高卒で就職する若者の県外流出や、高校生の職業意識を育てることの難しさに課題を感じている地域にとってのヒントになるかもしれません!石川県のジョブカフェは「若者の就労支援」の一般的な枠にとどまらず、一歩進んだ活動をしています。充実した職業意識啓発・キャリア教育支援メニューを提供、積極的に中高生への働きかけを行っているのです。どのような取組みなのか、チェックしてみました。
高卒新卒、地元就職率93%
石川県の平成29年高卒新卒、就職内定率は全国2位の99.8%(トップは富山100%)。石川県内への就職率は93%で全国平均の81%と比べ圧倒的に地元への就職が多いのがわかります。石川県の高校生の地元就職率の高さの理由はどこにあるのでしょうか。
「地元で働く」をサポート
ジョブカフェ石川が掲げるのは「『いしかわで働きたい』若者と、県内企業との幸せな出会いをサポートします。」というメッセージ。中高生の段階から、県内企業を身近に感じられるようなさまざまなプログラムを実施しています。
・県内企業の社長が語る「石川県の産業の魅力」講話
県内企業のトップが高校生に向け「働くこと」や「地域産業の魅力」を語る場を提供。経営者から直接話しを聞くことで、将来の地元で働くことをイメージするチャンスになります。
・地元で働く社会人の職業講話
現役の社会人が「仕事探しシェルパ(水先案内人)」として仕事の魅力ややりがいを直接生徒たちに伝えます。職種は実にさまざま!50名以上の登録者がサイトに掲載されており、希望の分野の講演を依頼することもできます。
・いしかわふるさとセミナー
夏休みには高校生向けのセミナーを開催。注目を浴びている中小企業トップの講演とともに、石川県で働く若手社員が登壇し高校生にメッセージを伝えるプログラムが行われました。
高卒就職向け実践メニュー
平成29年7月に行われた「企業ガイダンス」イベントでは県内191社の企業と、来春卒業・就職予定の生徒と保護者約1900名が参加し大盛況でした。就職試験を受ける高校生のための「直前対策講座」や「模擬面接指導」など高卒就職をめざす生徒に向けた手厚いプログラムも実施しています。
自分と仕事を考えるプログラム
地元企業とのつながりの手前に、生徒それぞれの仕事観を刺激するメニューも用意されています。
・パソコンを使った職業適性診断
・職業疑似体験システム
・キャリアガイダンス
・ビデオ学習
こういったプログラムは学校単位でジョブカフェを訪れ、体験することができるようになっています。
働きやすい、働きたい地域づくり
石川県は「女性の就業率全国1位」「夫婦共働き率3位」「保育所の待機児童ゼロ」の働きやすさトップクラスの県。

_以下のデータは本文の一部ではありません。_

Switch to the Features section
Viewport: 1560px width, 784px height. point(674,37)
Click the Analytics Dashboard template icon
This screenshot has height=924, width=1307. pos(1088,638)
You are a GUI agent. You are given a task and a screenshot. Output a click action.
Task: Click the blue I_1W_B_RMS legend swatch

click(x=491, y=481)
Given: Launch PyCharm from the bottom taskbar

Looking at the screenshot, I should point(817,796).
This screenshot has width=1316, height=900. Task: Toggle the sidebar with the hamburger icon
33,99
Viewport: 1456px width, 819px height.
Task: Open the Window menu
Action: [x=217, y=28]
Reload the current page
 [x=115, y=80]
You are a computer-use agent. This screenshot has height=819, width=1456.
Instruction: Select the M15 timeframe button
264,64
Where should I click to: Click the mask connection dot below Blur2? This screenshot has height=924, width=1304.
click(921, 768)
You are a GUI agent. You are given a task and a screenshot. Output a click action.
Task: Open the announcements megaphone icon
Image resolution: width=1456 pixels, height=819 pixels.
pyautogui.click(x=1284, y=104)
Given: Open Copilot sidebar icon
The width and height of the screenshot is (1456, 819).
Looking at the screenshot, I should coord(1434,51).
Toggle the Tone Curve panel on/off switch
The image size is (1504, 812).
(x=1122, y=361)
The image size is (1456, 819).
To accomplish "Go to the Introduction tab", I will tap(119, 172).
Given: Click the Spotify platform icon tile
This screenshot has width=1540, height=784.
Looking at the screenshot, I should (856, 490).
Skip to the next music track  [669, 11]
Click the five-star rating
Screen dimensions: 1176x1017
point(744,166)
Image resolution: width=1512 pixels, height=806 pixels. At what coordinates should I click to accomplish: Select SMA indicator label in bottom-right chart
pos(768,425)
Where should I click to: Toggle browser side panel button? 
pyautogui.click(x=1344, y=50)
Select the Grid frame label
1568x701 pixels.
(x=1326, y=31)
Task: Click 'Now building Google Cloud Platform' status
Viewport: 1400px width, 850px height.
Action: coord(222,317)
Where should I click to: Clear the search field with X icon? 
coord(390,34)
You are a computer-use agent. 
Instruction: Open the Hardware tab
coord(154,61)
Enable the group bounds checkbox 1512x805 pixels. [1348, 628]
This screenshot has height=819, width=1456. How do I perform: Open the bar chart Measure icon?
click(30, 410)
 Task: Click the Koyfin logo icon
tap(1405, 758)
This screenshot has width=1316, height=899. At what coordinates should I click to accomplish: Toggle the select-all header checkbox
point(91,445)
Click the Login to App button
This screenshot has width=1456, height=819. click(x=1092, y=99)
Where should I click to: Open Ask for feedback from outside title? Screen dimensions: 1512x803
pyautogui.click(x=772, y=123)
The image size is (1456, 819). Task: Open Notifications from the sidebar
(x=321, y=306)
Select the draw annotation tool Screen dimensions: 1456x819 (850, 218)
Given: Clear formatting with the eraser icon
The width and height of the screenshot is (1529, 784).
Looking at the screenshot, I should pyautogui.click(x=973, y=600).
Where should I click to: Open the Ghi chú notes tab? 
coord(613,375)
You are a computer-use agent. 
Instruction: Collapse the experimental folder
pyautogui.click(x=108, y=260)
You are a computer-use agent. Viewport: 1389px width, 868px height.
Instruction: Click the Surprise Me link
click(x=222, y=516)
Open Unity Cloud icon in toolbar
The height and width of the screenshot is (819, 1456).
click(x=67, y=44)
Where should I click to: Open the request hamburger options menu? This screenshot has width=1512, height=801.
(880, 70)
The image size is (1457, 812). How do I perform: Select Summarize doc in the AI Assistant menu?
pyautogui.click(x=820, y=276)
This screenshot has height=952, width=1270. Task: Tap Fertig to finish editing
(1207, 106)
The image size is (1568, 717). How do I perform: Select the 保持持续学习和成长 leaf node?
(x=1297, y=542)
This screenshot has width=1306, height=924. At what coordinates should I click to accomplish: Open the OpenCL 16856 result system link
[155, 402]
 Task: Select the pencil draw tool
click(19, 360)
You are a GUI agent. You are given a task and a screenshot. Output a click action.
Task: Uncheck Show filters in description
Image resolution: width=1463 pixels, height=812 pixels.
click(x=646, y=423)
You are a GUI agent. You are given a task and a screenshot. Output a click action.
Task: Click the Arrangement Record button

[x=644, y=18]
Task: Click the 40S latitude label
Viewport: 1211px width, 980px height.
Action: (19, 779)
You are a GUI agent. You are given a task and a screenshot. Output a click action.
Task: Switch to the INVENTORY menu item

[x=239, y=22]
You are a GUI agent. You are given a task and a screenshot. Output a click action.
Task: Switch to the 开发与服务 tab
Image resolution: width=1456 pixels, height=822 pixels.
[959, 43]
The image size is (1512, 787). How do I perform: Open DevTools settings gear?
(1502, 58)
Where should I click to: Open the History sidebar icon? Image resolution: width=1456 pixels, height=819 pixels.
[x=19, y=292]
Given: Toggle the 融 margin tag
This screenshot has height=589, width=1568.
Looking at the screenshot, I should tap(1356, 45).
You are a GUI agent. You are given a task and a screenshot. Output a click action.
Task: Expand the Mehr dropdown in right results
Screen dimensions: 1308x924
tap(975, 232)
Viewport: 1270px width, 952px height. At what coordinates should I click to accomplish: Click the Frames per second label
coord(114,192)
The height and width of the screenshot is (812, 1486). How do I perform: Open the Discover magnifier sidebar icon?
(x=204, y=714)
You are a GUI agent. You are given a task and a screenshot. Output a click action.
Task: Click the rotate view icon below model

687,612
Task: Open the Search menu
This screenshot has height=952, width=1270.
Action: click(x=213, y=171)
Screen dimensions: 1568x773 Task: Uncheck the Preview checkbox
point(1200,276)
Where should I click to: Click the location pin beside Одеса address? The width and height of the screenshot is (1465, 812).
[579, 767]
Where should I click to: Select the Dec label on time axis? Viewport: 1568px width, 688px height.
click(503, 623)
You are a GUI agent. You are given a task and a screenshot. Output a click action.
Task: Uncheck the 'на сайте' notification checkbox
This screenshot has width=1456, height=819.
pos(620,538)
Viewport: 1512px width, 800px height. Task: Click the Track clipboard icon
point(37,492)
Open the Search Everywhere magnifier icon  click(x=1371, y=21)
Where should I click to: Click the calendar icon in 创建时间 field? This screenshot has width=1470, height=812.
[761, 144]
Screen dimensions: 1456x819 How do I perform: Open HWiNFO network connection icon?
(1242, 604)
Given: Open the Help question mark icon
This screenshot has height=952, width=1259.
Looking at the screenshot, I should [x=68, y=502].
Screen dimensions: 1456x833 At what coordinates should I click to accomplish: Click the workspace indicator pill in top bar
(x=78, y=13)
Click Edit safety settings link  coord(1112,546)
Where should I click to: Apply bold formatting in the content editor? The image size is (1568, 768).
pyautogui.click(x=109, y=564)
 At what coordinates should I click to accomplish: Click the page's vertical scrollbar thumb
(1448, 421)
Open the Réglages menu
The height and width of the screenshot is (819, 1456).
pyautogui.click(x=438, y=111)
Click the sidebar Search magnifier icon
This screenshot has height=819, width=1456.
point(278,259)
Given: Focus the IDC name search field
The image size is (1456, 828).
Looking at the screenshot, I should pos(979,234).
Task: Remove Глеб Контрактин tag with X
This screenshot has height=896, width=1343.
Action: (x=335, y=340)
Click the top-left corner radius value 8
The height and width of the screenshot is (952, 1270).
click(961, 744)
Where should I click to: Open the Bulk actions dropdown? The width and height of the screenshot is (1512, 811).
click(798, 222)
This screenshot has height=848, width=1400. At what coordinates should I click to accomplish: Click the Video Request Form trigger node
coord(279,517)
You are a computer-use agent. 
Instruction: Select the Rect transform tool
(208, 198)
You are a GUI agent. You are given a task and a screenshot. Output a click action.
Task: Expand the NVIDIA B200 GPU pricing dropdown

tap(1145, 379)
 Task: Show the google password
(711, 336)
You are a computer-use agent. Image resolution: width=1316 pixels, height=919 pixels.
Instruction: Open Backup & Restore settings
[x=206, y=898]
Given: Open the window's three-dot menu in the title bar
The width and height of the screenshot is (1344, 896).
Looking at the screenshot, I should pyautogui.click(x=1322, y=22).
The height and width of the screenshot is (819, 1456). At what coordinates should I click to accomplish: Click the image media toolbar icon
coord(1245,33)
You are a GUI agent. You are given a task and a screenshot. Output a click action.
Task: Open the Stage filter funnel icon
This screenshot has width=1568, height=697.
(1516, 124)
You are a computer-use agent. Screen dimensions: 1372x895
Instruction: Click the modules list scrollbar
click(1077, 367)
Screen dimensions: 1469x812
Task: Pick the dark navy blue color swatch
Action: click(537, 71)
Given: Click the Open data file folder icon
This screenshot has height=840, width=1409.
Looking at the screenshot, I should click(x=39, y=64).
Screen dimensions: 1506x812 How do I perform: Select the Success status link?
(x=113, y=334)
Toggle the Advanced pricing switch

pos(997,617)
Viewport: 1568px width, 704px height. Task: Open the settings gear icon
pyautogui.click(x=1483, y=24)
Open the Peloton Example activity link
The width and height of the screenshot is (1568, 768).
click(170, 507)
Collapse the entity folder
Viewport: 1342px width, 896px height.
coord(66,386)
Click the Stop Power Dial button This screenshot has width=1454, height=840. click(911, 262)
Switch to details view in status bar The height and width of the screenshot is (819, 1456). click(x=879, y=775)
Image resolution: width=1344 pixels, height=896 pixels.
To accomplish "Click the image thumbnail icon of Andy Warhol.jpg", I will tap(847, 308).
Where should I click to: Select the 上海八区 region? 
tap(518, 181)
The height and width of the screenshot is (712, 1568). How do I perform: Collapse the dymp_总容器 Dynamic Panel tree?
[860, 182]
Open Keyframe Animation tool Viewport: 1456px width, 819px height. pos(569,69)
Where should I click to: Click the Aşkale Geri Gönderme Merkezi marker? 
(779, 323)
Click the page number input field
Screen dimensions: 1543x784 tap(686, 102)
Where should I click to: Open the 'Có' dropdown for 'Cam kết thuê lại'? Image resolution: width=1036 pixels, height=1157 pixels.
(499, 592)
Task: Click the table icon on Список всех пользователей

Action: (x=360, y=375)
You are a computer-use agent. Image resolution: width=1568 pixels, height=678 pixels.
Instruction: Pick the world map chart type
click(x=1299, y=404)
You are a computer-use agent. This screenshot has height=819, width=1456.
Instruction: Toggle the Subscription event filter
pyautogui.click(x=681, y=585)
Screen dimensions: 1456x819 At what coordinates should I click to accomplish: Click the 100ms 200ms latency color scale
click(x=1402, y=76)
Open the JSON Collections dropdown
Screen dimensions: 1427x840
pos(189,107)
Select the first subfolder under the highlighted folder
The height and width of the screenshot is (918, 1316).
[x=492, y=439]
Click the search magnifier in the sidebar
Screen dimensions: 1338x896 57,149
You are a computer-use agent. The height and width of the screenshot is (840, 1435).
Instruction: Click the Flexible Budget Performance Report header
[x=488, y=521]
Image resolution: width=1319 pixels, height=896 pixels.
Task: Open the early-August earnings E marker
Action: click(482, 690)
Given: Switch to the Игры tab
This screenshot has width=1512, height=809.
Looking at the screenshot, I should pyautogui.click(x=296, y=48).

女性もずっと仕事を持つのが普通、という感覚が強い地域だといえるでしょう。ジョブカフェ石川の取組みなどが、若者のキャリア感覚に大きな影響を与えているのかもしれません。
キャリア教育としても、地域の活性化施策としても効果のありそうなジョブカフェ石川の取組みの数々。学校と企業や社会とのつなぎ役として、全国のジョブカフェの役割拡大が期待されます。